[Records from a collection]
• • •
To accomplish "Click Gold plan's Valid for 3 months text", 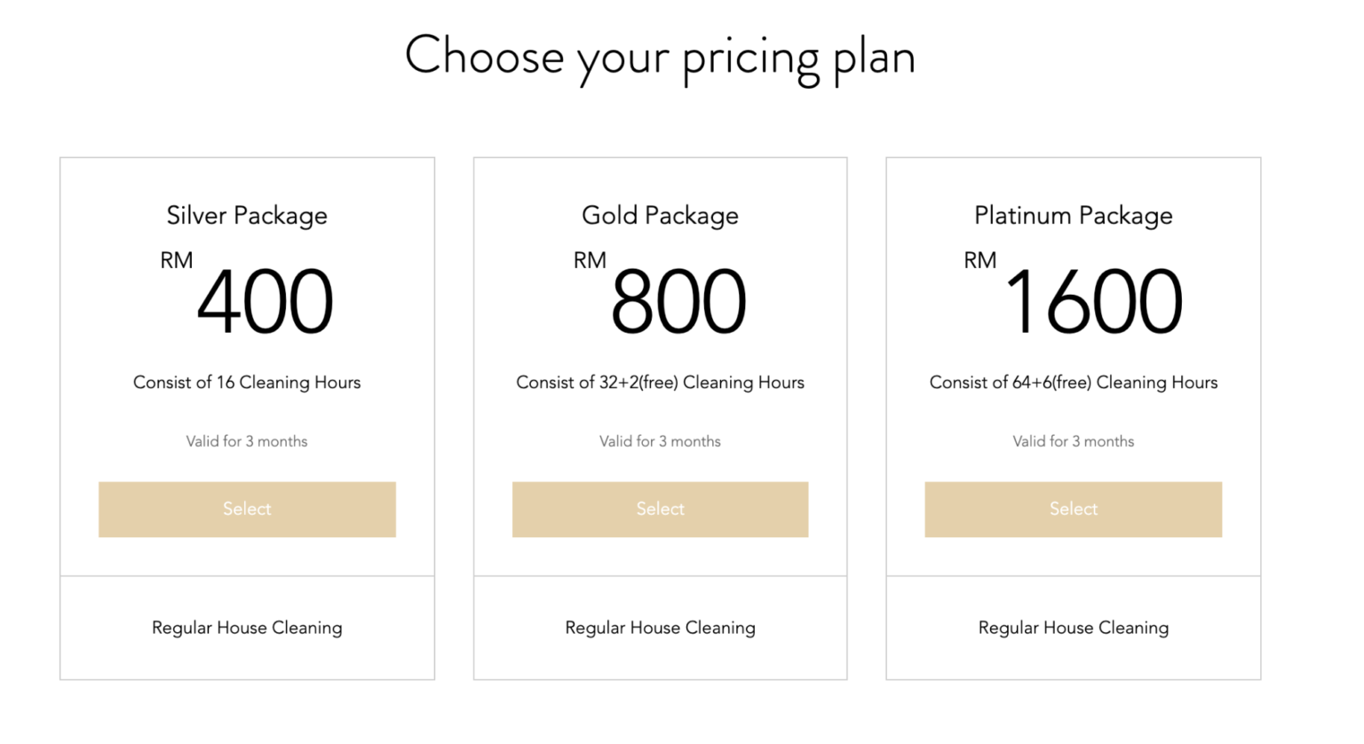I will [x=660, y=441].
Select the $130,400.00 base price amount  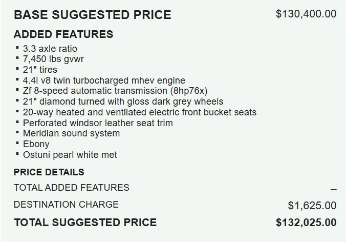306,14
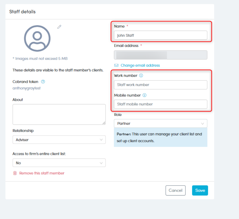Click the envelope icon beside Change email
239x219 pixels.
point(116,65)
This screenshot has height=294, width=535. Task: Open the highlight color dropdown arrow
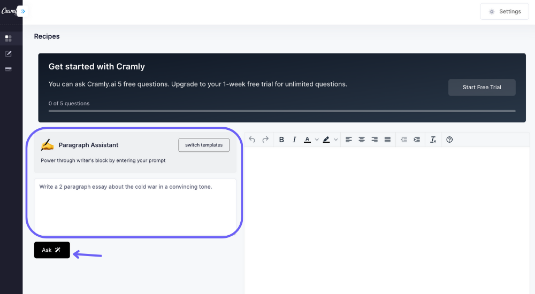(336, 140)
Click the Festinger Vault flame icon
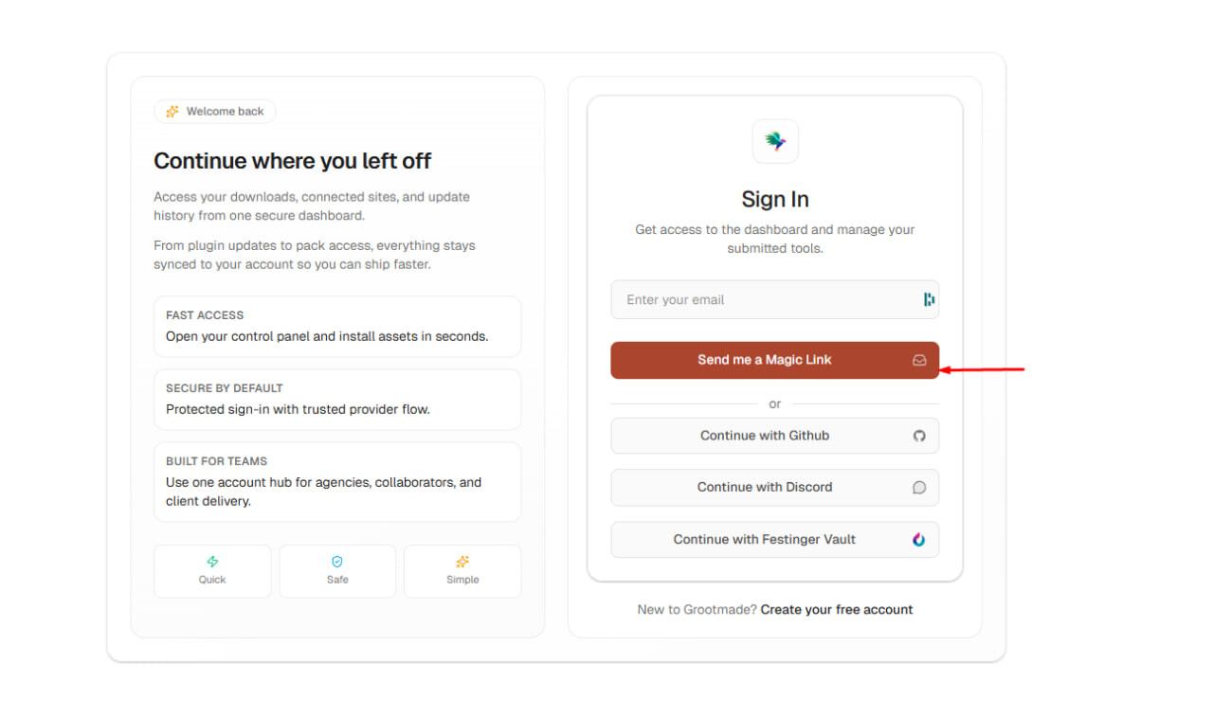 coord(919,539)
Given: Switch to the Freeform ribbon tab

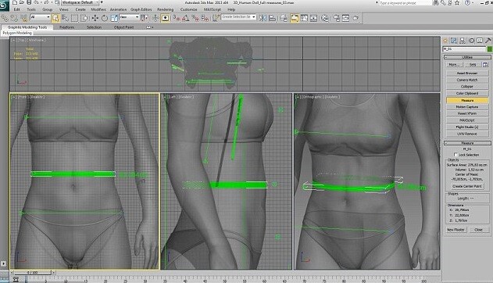Looking at the screenshot, I should pos(66,27).
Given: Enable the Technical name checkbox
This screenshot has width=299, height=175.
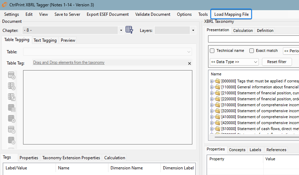Looking at the screenshot, I should [212, 51].

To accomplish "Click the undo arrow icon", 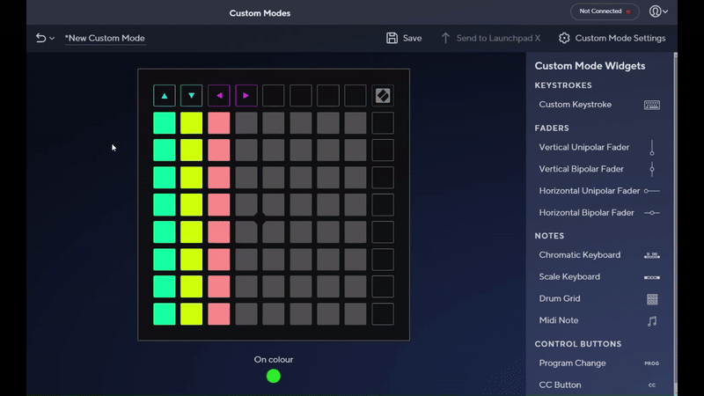I will click(40, 38).
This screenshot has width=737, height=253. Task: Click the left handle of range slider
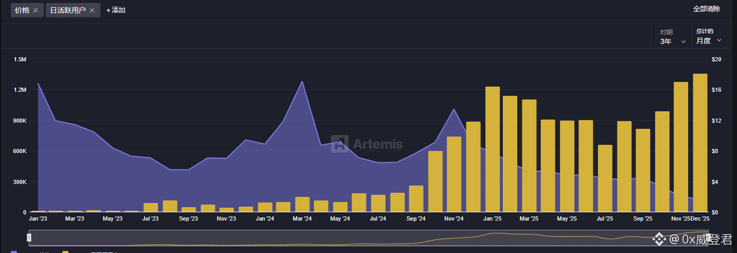click(x=29, y=238)
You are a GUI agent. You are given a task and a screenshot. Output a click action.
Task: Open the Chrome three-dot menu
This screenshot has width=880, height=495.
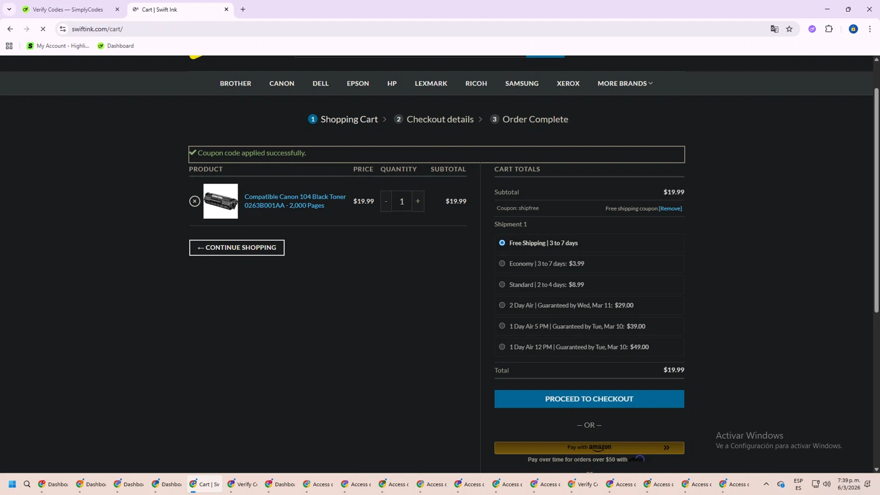pyautogui.click(x=870, y=29)

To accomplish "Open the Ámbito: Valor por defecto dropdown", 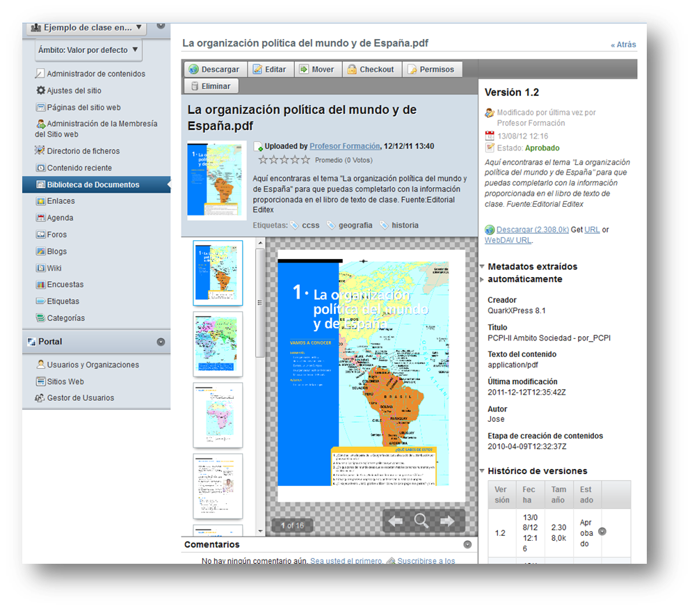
• • •
» **WHAT YOU HAVE TO DO**:
Nothing but the lines from the one with "This screenshot has width=880, height=495." through the end of the entries above, both included, should be set down, exactly and without pictures.

» **SOLUTION FOR THIS EXERCISE**:
This screenshot has width=880, height=495.
pyautogui.click(x=870, y=29)

To accomplish "Open the Ámbito: Valor por defecto dropdown", 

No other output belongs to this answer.